+++ Stored records +++
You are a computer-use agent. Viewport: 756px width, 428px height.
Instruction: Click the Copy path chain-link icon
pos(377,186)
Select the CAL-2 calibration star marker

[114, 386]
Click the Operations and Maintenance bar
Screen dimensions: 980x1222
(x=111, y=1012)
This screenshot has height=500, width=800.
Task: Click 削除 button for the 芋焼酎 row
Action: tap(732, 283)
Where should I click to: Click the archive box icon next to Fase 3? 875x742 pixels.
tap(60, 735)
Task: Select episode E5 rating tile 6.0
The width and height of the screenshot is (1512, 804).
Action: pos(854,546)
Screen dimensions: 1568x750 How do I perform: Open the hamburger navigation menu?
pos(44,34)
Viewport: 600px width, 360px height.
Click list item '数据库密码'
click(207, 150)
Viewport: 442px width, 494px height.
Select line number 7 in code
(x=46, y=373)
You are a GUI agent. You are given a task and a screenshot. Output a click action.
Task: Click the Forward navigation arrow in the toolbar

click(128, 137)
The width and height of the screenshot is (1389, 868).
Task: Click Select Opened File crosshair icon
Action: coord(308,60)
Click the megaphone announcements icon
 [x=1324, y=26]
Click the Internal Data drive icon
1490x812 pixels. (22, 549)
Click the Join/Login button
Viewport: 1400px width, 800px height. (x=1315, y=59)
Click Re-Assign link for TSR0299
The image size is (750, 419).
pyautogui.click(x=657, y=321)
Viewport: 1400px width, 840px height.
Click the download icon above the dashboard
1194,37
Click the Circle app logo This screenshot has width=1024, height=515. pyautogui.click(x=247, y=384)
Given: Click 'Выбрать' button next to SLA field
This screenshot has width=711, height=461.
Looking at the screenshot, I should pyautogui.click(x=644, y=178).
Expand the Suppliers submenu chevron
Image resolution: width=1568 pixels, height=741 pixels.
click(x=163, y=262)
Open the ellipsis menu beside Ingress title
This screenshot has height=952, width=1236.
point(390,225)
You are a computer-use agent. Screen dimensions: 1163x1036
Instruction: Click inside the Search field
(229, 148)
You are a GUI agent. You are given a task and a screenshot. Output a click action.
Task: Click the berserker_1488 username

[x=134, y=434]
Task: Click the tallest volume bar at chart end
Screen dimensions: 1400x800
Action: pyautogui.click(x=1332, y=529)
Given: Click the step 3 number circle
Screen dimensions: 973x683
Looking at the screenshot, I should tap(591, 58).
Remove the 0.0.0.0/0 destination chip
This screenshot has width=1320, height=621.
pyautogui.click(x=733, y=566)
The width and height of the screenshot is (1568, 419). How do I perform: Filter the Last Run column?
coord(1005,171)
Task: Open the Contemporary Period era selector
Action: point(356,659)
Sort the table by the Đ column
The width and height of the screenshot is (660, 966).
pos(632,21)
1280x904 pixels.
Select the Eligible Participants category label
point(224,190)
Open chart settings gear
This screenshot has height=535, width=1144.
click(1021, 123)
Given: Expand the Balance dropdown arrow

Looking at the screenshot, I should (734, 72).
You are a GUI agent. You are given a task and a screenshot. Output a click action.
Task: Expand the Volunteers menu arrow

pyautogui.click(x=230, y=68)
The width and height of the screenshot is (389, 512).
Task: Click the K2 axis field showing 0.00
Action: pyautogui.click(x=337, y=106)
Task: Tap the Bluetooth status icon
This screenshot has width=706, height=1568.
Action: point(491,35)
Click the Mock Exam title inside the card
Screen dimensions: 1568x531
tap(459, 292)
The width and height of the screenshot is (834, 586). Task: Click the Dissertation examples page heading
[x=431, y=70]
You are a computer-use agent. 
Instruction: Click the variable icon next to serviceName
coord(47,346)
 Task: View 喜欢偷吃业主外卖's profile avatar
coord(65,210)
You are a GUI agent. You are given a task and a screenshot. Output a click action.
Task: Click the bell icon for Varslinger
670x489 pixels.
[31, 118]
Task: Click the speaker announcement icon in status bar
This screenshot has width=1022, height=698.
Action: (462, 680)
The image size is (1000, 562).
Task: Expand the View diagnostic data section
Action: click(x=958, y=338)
+++
- Prompt
Put every line from the one containing "Task: Click the speaker" through the end of the lines into a JSON list of strings, one string per line, with blank lines left out.

- Full solution
[
  "Task: Click the speaker announcement icon in status bar",
  "This screenshot has width=1022, height=698.",
  "Action: (462, 680)",
  "The image size is (1000, 562).",
  "Task: Expand the View diagnostic data section",
  "Action: click(x=958, y=338)"
]